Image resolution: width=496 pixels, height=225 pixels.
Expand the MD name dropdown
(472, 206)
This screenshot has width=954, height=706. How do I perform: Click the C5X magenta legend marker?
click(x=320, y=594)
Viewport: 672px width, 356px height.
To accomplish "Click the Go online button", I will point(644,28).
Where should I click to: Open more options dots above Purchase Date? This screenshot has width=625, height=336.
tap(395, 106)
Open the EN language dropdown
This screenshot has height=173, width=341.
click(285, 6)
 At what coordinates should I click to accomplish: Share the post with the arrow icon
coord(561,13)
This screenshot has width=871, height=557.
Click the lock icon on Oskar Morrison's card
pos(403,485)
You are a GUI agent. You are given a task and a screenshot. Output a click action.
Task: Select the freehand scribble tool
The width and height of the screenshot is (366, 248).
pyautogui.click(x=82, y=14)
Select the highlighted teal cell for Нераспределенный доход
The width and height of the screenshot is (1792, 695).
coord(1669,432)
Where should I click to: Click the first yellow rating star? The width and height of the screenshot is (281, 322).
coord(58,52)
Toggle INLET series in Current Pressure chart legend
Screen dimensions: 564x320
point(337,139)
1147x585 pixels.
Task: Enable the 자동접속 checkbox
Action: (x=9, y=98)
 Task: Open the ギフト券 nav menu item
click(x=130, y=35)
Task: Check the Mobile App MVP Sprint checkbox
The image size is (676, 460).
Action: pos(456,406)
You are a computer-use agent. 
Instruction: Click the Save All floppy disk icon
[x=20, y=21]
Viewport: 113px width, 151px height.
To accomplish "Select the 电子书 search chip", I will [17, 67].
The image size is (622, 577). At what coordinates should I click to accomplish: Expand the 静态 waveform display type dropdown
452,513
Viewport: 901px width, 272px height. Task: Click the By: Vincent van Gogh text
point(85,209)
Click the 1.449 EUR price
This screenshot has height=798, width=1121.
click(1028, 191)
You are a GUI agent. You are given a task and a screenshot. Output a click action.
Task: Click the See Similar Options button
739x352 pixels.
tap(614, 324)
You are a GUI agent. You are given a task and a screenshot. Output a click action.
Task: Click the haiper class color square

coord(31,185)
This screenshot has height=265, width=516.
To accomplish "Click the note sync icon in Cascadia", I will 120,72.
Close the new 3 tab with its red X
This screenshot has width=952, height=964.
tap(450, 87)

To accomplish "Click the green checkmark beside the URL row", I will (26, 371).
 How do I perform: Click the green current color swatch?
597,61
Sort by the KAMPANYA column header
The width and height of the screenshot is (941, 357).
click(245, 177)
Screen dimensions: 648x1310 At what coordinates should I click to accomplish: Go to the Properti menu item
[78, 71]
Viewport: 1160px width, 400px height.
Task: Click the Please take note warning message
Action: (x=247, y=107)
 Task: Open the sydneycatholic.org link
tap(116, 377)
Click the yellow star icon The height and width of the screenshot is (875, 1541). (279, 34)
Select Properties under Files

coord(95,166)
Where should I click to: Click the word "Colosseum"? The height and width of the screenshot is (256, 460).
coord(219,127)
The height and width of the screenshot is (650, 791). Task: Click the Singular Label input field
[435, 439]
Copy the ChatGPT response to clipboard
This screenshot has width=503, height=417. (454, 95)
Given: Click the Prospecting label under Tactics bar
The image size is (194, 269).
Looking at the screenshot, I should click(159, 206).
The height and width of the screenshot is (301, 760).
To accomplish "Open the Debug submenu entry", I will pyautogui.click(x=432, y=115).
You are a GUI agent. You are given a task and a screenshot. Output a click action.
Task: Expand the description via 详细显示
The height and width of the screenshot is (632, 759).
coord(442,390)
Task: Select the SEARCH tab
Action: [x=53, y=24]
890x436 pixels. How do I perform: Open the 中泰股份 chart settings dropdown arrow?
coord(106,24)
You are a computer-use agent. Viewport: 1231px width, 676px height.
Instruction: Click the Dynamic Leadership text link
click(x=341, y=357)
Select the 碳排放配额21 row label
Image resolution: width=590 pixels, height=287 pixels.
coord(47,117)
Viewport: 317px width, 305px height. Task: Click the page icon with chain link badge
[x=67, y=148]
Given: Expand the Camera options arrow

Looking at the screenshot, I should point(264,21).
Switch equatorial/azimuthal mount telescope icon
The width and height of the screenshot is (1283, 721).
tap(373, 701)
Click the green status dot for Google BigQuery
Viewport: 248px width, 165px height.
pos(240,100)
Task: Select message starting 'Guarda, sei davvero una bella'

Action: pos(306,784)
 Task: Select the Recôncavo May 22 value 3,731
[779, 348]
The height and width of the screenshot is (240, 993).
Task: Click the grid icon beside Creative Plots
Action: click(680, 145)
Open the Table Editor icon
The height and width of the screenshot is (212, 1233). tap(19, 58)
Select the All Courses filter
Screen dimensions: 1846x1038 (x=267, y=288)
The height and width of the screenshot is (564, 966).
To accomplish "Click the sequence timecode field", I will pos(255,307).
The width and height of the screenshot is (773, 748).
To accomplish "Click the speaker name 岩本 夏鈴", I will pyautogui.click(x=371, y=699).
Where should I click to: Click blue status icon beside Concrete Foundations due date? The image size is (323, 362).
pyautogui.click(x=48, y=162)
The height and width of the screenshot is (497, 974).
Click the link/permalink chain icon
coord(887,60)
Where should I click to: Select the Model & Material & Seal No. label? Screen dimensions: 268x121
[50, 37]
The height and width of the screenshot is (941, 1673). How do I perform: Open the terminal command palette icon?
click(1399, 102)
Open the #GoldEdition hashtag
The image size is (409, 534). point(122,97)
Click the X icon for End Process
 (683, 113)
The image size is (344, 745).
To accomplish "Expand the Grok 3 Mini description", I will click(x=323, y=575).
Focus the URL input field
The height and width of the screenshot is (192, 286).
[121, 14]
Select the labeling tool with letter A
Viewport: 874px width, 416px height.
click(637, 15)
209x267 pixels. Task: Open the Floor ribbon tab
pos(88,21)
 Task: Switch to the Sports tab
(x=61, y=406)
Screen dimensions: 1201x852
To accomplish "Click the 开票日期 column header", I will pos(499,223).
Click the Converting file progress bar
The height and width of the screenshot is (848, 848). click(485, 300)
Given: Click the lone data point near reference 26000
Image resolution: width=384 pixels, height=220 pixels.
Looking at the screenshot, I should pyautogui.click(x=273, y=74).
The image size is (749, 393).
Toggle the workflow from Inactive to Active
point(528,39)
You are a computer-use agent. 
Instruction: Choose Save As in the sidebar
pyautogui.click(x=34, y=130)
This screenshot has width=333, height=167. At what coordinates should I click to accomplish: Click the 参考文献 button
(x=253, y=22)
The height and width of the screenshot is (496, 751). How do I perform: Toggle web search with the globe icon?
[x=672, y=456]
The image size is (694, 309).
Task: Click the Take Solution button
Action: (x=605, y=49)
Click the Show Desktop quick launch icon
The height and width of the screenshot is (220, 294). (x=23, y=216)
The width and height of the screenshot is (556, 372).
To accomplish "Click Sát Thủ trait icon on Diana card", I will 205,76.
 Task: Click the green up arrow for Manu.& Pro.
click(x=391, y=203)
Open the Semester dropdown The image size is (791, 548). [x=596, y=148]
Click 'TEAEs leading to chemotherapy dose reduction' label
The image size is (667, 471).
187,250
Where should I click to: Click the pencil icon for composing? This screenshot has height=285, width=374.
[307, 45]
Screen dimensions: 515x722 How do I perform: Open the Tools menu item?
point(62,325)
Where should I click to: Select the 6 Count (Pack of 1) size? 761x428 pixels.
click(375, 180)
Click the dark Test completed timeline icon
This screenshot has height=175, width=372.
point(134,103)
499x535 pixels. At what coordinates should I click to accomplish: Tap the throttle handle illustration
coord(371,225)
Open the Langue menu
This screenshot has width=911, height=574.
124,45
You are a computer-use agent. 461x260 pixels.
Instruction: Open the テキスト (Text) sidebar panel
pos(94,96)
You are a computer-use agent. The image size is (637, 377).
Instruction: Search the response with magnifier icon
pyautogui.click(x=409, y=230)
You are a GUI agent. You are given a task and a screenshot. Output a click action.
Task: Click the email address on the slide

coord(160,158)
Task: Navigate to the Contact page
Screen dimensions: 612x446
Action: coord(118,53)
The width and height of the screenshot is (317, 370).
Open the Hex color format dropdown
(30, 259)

-.-.-

WORK ITEM
Your task is to quote, without any alteration, the lines running from the top of the records to the line that holds "Task: Select the freehand scribble tool", both included.

YOUR RESPONSE
Image resolution: width=496 pixels, height=225 pixels.
Expand the MD name dropdown
(472, 206)
This screenshot has width=954, height=706. How do I perform: Click the C5X magenta legend marker?
click(x=320, y=594)
Viewport: 672px width, 356px height.
To accomplish "Click the Go online button", I will point(644,28).
Where should I click to: Open more options dots above Purchase Date? This screenshot has width=625, height=336.
tap(395, 106)
Open the EN language dropdown
This screenshot has height=173, width=341.
click(285, 6)
 At what coordinates should I click to accomplish: Share the post with the arrow icon
coord(561,13)
This screenshot has width=871, height=557.
Click the lock icon on Oskar Morrison's card
pos(403,485)
You are a GUI agent. You are given a task and a screenshot. Output a click action.
Task: Select the freehand scribble tool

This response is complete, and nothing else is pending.